A specific mutation (Arg179) of the ACTA2 gene has previously been described to cause a syndrome of multisystemic smooth muscle dysfunction with an extremely characteristic cerebrovascular appearance.Reference Munot, Saunders and Milewicz¹ Accurate neuroimaging diagnosis of this entity is important as this syndrome predisposes to complications such as early-onset ischemic stroke and ascending thoracic aortic aneurysm.Reference Guo, Papke and Tran-Fadulu^2, Reference Milewicz, Ostergaard and Ala-Kokko³ The following case demonstrates a previously undescribed ACTA2 mutation (Met46) with an identical cerebrovascular imaging appearance to that of Arg179 mutations, but a less severe overall phenotype.

A 19-year-old male with history of patent ductus arteriosus requiring ligation presented for a routine health maintenance exam, where abdominal and femoral bruits were heard. An echocardiogram then demonstrated a mildly dilated aortic root measuring 3.7–4.0 cm, and MRA of the body demonstrated left common iliac artery stenosis.
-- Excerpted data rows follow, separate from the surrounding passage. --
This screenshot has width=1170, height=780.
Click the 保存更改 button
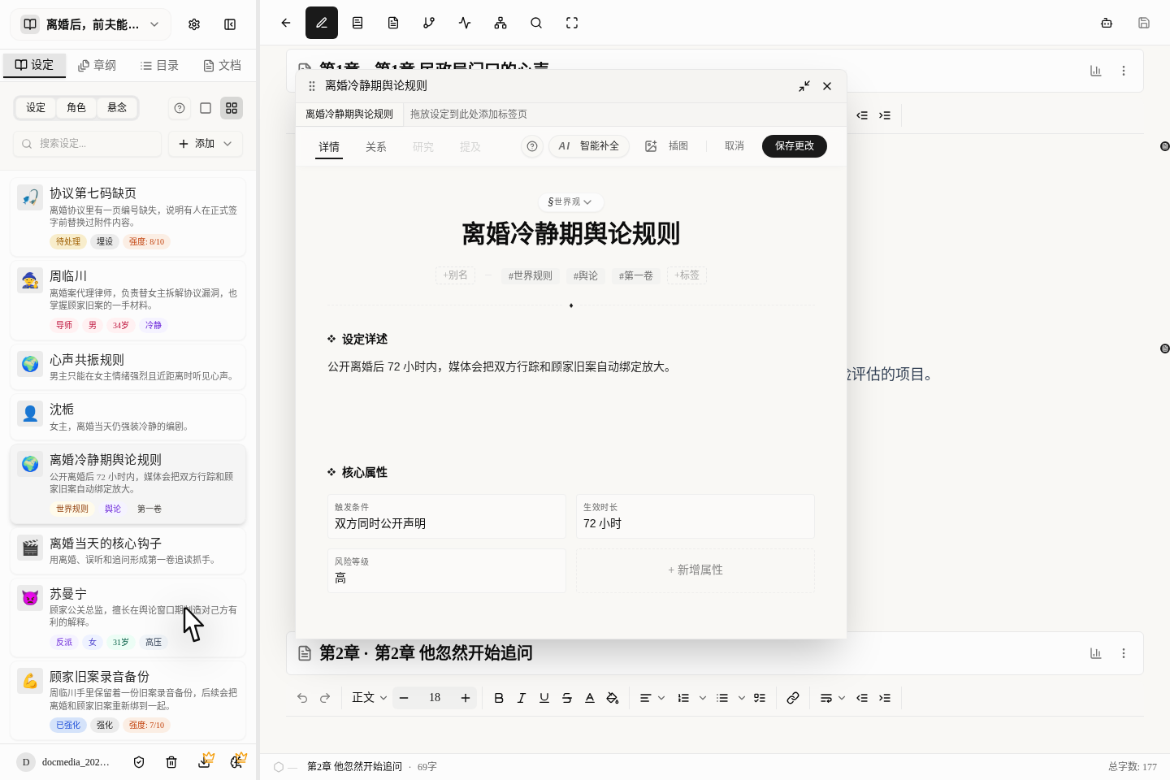coord(794,146)
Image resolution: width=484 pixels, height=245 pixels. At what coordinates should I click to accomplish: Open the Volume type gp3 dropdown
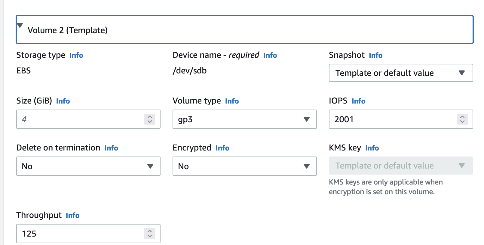244,119
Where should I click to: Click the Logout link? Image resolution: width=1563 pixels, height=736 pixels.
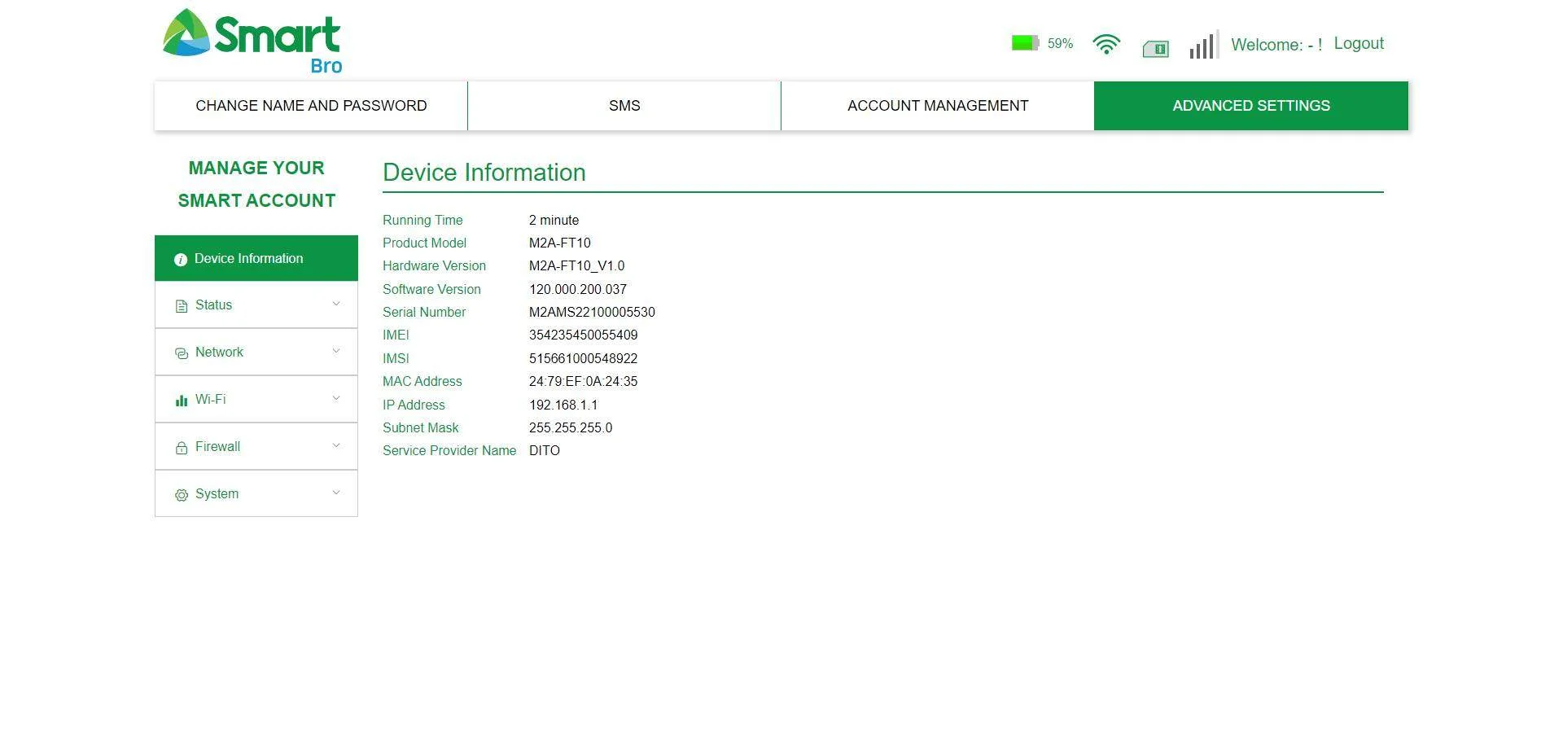click(1359, 44)
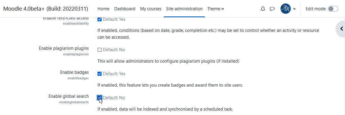This screenshot has width=345, height=115.
Task: Uncheck Enable badges checkbox
Action: coord(100,74)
MRA of the head and neck demonstrated dilation of the petrous and cavernous portions of the internal carotid arteries bilaterally, with abrupt tapering of the clinoid and supraclinoid segments, and an abnormally straightened appearance of the posterior, middle, and anterior cerebral arteries (Figure 1). A follow-up MRI performed a year later demonstrated a few scattered foci of T2 prolongation in the white matter, an imaging feature often seen in patients with ACTA2 gene mutations from small vessel ischemic injuries (Figure 2).

Figure 1:

Coronal (A) and sagittal (B) maximum intensity projection imaging from head-and-neck MRA demonstrates dilation of the extradural carotid arteries bilaterally, with abrupt tapering of the intraclinoid carotid artery, and straightened posterior, middle, and anterior cerebral arteries.

Figure 2:

Follow-up MRI brain, performed a year later, demonstrates a few scattered foci of T2 prolongation in the white matter (yellow arrows).
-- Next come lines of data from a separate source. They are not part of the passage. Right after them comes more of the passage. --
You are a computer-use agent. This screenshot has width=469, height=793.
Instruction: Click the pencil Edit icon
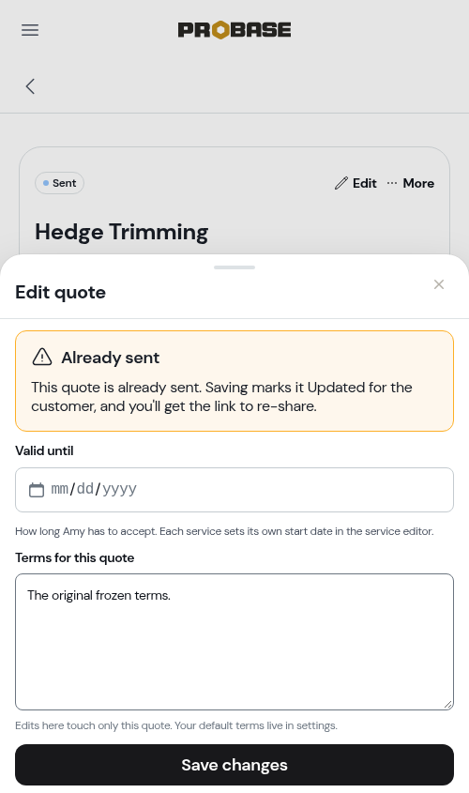[x=341, y=183]
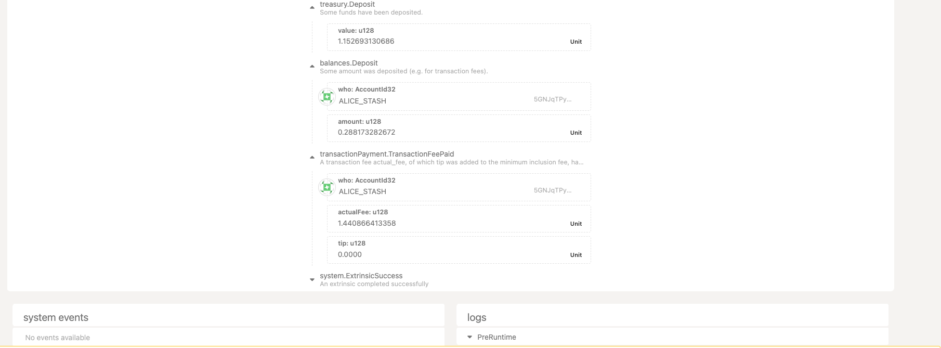The width and height of the screenshot is (941, 348).
Task: Click the Unit label beside deposit value
Action: click(575, 42)
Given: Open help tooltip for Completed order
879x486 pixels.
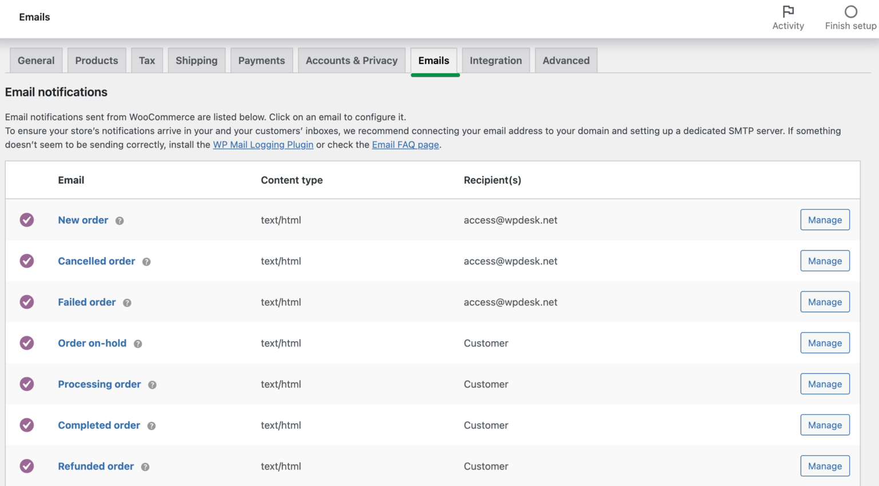Looking at the screenshot, I should click(x=151, y=425).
An aortopathy gene panel test was performed to evaluate the following genes: ACTA2, CBS, COL3A1, COL5A1, COL5A2, FBN1, FBN2, FLNA, MAT2A, MEDI2, MFAP5, MYH1, MYLK, NOTCH1, PRKG1, SK1, SLC2A10, SMAD3, SMAD4, TGFB2, TGFB3, TGFBR1, and TGFBR2. Results confirmed a heterozygous Met46Arg mutation in the ACTA2 gene, which at the time was characterized as a “variant of uncertain significance.” Of note, this genetic variant has now been classified as a likely pathogenic variant based on review of data in context of the 2015 ACMG Standards and Guidelines for the Interpretation of Sequences Variants.Reference Richards, Aziz and Bale⁴ Further clinical evaluation found no additional signs or symptoms of multisystemic smooth muscle dysfunction syndrome, such as congenital mydriasis, hypotonic bladder, or pulmonary hypertension, as has been described previously with other ACTA2 mutations.Reference Munot, Saunders and Milewicz^1–Reference Milewicz, Ostergaard and Ala-Kokko³ The parents tested negative for the Met46Arg mutation in the ACTA2 gene, indicating that this mutation likely arose de novo.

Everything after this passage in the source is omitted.